• Ketentuan Tugas:
Jawab pertanyaan berikut berdasarkan bacaan tentang pencegahan korupsi di bawah.
1. Menurut bacaan, "julid" adalah kecenderungan untuk melakukan apa?
2. Rasa ingin tahu dapat menjadi kunci untuk membuka tabir di balik apa?
3. Tanda apa saja pada seorang pejabat yang disebut seharusnya memicu naluri kepo?

• Bacaan:
Pencegahan korupsi seringkali dipandang sebagai isu yang kompleks dan serius, identik dengan program sosialisasi, perbaikan sistem, dan upaya kolaboratif berskala besar. Namun, jauh di balik formalitas tersebut, terdapat potensi besar yang bisa dimanfaatkan dari sifat dasar manusia: rasa ingin tahu (kepo) dan kecenderungan untuk mengutarakan rasa curiga (julid). Dua sifat yang seringkali dianggap negatif ini, jika diarahkan dengan benar, dapat menjadi modal dasar dalam penguatan kontrol publik dan pencegahan korupsi, termasuk bagi Aparatur Sipil Negara (ASN).
Mengoptimalkan Rasa "Kepo" dalam Pencegahan Korupsi
Rasa ingin tahu adalah naluri dasar yang ada pada setiap individu. Sayangnya, "kepo" sering kali disalahartikan sebagai perlilaku ikut campur belaka. Padahal, jika digunakan secara konstruktif, rasa ingin tahu ini dapat menjadi kunci, salah satunya untuk membuka tabir di balik kekayaan yang mencurigakan. Sebagai ASN, kita berada di posisi strategis untuk melihat anomali dalam gaya hidup atasan, pejabat, atau rekan kejra di lingkungan kita. Ketika seorang pejabat tiba-tiba memiliki mobil mewah, sering berganti kendaraan pribadi, atau terlihat memiliki properti yang tidak sesuai dengan profil jabatannya, naluri kepo kita seharusnya terpicu.

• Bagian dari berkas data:
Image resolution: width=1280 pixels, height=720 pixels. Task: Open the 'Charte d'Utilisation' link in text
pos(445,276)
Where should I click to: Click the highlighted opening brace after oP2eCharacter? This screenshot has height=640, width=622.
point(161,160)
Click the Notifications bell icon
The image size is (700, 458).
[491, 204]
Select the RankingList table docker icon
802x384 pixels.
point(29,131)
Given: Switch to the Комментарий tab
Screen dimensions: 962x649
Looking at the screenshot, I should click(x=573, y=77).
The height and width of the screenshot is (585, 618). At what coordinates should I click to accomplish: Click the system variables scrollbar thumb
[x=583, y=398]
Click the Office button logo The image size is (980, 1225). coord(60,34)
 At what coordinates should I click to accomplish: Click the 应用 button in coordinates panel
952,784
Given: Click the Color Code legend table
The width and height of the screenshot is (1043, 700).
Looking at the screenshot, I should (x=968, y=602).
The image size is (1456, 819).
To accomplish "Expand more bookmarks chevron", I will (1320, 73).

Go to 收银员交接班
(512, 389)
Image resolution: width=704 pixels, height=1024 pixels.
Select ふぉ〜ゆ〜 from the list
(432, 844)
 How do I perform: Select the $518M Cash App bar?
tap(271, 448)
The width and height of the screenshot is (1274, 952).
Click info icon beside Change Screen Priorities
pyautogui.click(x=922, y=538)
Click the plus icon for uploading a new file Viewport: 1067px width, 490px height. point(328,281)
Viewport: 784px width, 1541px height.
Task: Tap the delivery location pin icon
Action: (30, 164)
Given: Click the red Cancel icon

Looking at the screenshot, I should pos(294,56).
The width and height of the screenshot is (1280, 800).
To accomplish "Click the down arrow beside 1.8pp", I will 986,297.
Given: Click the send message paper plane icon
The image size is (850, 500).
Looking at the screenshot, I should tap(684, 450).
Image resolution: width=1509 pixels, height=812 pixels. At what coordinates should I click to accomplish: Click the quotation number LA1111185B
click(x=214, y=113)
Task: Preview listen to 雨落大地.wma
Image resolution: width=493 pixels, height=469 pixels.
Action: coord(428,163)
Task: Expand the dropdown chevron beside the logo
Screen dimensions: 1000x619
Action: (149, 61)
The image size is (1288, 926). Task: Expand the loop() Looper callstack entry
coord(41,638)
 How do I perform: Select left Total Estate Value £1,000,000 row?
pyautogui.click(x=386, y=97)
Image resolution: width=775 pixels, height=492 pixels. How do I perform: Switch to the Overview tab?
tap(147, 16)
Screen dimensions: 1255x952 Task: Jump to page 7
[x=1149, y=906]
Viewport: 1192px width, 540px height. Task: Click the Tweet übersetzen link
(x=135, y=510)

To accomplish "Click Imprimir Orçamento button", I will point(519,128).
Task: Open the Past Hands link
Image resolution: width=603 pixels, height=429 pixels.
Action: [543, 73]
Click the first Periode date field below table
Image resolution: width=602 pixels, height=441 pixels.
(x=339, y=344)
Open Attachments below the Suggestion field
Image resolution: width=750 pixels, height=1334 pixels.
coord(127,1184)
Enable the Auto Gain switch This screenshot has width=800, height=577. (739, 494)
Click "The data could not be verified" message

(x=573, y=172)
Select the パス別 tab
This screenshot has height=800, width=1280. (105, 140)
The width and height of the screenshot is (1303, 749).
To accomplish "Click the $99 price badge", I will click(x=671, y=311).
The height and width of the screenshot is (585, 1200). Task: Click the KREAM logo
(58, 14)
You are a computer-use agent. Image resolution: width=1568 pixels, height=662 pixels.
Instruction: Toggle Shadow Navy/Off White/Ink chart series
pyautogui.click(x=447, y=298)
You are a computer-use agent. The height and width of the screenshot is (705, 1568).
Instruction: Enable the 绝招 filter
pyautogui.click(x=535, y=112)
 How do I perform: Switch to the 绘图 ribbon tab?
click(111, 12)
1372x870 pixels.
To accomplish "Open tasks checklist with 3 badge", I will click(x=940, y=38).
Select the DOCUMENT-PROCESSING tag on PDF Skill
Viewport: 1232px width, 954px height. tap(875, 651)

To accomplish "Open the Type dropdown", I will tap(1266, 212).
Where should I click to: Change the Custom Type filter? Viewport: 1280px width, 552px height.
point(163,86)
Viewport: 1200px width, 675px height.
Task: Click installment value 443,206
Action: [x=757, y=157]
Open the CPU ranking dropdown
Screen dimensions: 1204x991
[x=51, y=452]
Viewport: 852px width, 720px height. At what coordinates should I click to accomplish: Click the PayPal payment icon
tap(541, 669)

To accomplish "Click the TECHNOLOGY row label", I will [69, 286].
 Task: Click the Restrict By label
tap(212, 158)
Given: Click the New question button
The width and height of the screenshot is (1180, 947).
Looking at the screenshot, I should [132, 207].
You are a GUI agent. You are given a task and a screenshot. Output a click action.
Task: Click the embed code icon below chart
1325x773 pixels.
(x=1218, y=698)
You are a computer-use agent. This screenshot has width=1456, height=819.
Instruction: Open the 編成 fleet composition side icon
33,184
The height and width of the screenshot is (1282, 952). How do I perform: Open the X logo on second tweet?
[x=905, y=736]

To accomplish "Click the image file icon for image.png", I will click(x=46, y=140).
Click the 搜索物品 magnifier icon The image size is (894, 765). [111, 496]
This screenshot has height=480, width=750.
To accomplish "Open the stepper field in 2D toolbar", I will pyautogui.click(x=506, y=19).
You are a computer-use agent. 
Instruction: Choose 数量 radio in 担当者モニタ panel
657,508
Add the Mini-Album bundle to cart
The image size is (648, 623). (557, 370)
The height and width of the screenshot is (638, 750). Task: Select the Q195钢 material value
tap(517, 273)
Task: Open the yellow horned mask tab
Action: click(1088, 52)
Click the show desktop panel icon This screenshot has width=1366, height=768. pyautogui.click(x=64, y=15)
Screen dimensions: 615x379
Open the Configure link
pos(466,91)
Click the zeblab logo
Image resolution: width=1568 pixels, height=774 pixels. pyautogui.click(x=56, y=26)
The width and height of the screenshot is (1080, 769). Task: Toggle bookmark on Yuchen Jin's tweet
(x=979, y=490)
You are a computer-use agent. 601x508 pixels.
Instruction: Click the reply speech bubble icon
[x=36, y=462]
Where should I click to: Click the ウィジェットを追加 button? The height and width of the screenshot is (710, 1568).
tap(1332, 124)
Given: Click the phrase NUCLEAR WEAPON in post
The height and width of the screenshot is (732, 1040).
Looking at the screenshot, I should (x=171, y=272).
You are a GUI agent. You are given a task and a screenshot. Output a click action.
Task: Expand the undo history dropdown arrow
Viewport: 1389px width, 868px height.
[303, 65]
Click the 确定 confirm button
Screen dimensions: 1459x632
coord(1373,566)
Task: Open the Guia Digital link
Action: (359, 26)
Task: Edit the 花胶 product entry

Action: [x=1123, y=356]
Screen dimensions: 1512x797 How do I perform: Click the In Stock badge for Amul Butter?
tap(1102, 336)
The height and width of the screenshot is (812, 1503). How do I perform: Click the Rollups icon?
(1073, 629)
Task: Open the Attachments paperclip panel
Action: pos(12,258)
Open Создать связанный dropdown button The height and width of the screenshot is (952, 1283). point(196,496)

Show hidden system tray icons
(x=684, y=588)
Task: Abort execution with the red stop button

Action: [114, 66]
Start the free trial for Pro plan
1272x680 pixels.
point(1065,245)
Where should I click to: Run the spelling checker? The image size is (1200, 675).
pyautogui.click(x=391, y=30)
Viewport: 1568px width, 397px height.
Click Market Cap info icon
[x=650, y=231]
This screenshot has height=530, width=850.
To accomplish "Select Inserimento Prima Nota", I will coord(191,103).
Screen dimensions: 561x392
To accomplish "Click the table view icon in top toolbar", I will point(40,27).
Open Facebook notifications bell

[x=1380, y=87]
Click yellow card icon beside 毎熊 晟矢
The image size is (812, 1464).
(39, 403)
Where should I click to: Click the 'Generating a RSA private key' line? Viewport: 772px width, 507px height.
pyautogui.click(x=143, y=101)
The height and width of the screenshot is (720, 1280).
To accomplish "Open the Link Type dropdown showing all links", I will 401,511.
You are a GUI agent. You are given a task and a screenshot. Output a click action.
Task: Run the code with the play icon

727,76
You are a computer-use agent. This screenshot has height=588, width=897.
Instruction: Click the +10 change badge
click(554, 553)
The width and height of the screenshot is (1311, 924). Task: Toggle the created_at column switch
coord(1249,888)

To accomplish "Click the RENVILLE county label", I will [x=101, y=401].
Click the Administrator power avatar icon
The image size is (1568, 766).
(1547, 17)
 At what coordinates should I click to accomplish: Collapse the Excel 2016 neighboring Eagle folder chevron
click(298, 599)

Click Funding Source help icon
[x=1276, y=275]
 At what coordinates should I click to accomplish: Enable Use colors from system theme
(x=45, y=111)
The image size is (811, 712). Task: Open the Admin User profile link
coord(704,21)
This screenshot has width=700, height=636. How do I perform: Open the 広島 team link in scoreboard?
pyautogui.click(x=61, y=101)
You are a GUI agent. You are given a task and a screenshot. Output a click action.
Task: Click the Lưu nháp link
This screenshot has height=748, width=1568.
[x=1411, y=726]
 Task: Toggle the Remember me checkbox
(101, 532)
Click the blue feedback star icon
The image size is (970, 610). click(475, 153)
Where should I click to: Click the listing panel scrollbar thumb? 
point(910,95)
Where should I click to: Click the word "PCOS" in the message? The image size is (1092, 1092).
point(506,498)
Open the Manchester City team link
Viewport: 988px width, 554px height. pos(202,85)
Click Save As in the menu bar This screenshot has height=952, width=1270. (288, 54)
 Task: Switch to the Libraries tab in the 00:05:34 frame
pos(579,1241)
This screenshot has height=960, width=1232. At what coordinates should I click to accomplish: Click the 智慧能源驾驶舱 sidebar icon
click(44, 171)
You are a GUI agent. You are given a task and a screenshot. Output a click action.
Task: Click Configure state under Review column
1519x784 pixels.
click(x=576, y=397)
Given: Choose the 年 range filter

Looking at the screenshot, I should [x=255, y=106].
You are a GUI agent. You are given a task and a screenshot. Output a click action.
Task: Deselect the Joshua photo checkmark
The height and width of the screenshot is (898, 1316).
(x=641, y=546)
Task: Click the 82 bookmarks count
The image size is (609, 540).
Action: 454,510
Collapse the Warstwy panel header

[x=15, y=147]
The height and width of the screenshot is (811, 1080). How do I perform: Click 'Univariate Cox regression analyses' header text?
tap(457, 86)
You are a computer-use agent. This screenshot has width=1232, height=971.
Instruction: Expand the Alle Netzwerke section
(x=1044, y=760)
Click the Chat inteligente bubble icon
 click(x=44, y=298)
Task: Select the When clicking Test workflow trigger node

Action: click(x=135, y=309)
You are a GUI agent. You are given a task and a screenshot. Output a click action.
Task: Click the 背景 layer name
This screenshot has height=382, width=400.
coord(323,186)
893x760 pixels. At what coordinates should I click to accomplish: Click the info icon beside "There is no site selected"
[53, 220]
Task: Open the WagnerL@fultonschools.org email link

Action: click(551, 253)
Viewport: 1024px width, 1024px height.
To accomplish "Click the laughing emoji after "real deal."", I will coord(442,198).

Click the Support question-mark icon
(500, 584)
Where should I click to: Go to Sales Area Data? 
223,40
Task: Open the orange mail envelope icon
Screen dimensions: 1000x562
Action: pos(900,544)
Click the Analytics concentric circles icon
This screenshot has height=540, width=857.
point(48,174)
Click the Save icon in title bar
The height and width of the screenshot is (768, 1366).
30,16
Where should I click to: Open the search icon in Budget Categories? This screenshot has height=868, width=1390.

• Jawaban Tugas:
1. Kecenderungan untuk mengutarakan rasa curiga.
2. Kekayaan yang mencurigakan.
3. Tiba-tiba memiliki mobil mewah, sering berganti kendaraan pribadi, atau terlihat memiliki properti yang tidak sesuai dengan profil jabatannya.